*Given exercise:*
Take the rows starting with the line that contains "Click the CUBBYHOUSE text" and going on through the line that contains "Tap the steps above the kitchen entrance", and write them out again with "caption" substituted for "label". Change nothing else.

*Listing:*

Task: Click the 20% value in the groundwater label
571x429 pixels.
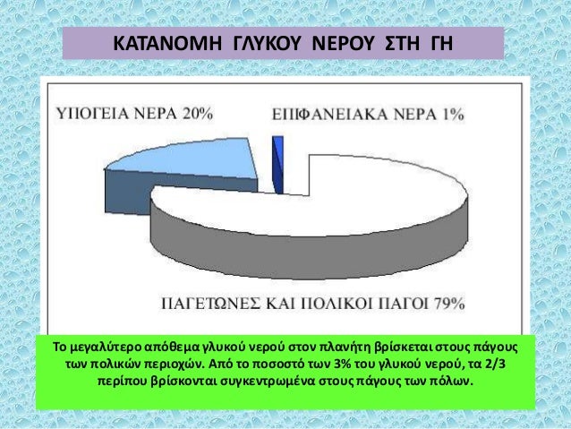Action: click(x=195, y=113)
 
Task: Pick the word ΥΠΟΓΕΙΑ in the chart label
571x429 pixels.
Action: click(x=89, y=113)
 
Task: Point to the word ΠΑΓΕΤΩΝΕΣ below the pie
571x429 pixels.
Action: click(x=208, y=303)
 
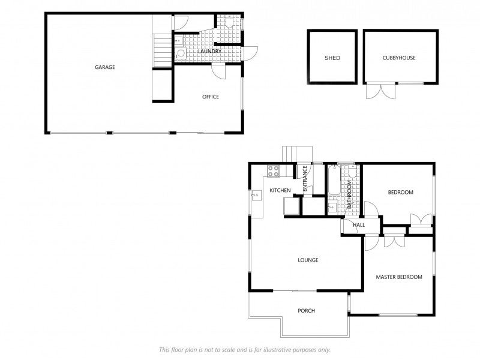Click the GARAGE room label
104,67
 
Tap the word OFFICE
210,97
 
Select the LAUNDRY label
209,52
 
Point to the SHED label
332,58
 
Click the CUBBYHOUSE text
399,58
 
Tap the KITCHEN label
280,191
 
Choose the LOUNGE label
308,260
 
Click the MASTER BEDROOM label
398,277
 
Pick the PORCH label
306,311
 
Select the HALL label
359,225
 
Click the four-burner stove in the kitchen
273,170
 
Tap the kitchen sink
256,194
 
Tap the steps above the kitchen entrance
--
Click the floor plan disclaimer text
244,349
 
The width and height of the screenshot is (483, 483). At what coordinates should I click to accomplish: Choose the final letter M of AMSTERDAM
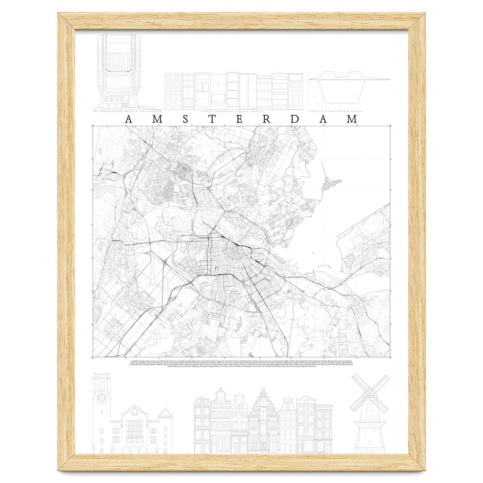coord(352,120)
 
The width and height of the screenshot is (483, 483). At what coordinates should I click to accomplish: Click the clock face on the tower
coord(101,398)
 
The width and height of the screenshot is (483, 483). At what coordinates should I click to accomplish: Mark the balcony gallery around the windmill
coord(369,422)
* * *
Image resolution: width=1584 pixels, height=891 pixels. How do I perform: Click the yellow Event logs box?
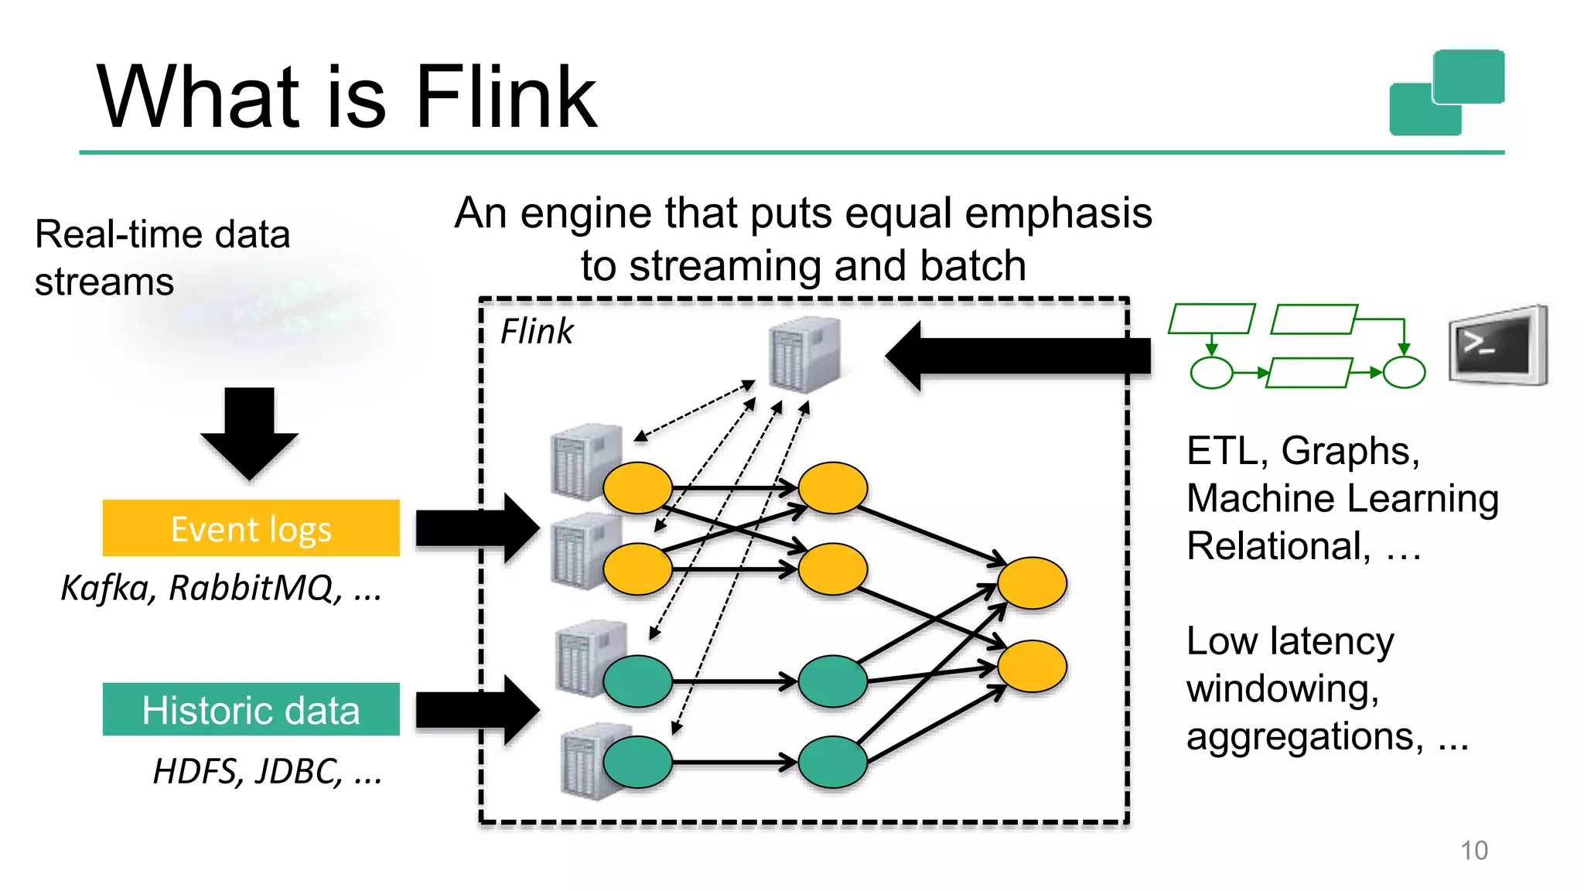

*Reply:*
Click the CUBBYHOUSE text
399,58
 
Tap the KITCHEN caption
280,191
 
Choose the LOUNGE caption
308,260
 
Click the MASTER BEDROOM caption
398,277
 
Pick the PORCH caption
306,311
 
Select the HALL caption
359,225
 
Click the four-burner stove in the kitchen
273,170
 
Tap the kitchen sink
256,194
 
Tap the steps above the kitchen entrance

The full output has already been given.